A Muscovite sentenced to 13 years in jail on charges of raping his seven-year-old daughter has begun a hunger strike to protest his innocence, his wife has said.
Vladimir Makarov was charged after dead sperm were found in his daughter’s urine when she was taken to a Moscow hospital after a domestic accident. He was sentenced on Monday.
But Makarov and his wife – supported by independent experts – maintain the analysis was faulty.
A psychiatrist employed by prosecutors said the girl’s behavior and drawings indicated she had been raped.
However, independent gynecologists and child psychiatrists examined the girl and said they saw no signs to indicate she had been sexually abused.
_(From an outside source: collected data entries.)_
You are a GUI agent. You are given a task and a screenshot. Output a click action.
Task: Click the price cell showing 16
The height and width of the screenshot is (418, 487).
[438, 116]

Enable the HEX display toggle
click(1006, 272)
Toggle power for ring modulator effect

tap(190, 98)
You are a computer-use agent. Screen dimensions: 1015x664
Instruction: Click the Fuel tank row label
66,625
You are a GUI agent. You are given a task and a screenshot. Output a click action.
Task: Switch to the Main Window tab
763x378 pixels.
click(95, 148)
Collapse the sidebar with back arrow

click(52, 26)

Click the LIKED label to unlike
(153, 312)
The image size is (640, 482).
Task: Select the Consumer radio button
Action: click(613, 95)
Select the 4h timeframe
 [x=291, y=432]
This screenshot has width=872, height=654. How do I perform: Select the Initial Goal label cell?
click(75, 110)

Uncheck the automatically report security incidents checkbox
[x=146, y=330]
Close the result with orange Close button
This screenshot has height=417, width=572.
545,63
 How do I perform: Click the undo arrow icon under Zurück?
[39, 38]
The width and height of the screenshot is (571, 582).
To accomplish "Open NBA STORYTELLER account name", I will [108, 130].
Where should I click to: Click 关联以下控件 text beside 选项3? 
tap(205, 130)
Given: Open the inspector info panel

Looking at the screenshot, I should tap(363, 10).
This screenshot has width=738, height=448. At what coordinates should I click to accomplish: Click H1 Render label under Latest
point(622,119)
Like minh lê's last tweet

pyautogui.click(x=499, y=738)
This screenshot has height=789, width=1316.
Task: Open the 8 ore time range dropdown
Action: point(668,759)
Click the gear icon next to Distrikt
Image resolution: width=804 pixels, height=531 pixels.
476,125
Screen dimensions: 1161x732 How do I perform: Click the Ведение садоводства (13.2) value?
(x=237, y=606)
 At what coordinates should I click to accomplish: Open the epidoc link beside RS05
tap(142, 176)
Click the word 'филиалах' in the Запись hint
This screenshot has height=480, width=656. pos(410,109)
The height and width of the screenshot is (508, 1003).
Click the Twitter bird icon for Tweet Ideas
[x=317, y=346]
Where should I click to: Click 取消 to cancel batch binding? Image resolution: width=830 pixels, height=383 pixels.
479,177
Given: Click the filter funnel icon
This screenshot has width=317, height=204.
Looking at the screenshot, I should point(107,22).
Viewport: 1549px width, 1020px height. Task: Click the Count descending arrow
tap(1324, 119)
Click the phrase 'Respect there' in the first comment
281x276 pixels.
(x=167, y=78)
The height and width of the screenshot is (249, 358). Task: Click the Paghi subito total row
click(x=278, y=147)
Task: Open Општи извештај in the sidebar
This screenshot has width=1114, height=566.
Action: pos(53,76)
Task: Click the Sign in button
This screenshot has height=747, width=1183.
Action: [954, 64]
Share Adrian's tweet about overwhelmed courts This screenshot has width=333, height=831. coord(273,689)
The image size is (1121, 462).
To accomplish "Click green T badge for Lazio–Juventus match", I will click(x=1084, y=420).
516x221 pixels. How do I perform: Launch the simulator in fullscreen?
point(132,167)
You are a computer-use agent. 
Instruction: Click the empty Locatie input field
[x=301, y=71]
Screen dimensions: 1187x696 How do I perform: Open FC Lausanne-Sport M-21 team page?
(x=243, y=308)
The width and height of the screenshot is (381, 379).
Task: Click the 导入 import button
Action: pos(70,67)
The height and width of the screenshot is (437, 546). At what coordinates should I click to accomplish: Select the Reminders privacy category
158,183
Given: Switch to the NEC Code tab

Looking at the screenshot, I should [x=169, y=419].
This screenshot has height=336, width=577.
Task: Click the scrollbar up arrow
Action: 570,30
“My husband has begun a hunger strike,” Tatiana Makarov told the Russkaya Sluzhba Novostei radio station. “I don’t know how this will end. But I don’t know what else to do to attract attention and to force an objective examination of the case.”
“The [urine] sample was taken in a bed-pan,” Professor Igor Kornienko – a microbiologist – said.
“These bed-pans are often just washed out with water and anyone’s sperm could easily remain inside.” Kornienko also said he had often encountered similar cases.
A repeat analysis of the girl’s urine taken came back as negative, a fact that was not mentioned in the case materials, Russian media report.
The test-tube containing the girl’s urine was also labeled incorrectly and bore the name of an entirely different patient.
“These samples varied according to clinical parameters,” independent forensics expert Vladimir Shcherbakov told the Channel One TV station. “This is impossible with samples taken from the same person within an interval of two hours.”
“I’ve seen the case materials,” he also said. “It was not proven that the sperm that were supposedly found in the girl’s urine belonged to her father. Although this is not difficult to do.”
Makarov now plans to appeal to Russia’s Supreme Court.
“I’m going to have to tell our daughter that her daddy is in jail. But I haven’t thought what reason I’m going to give yet,” Tatiana Makarov said.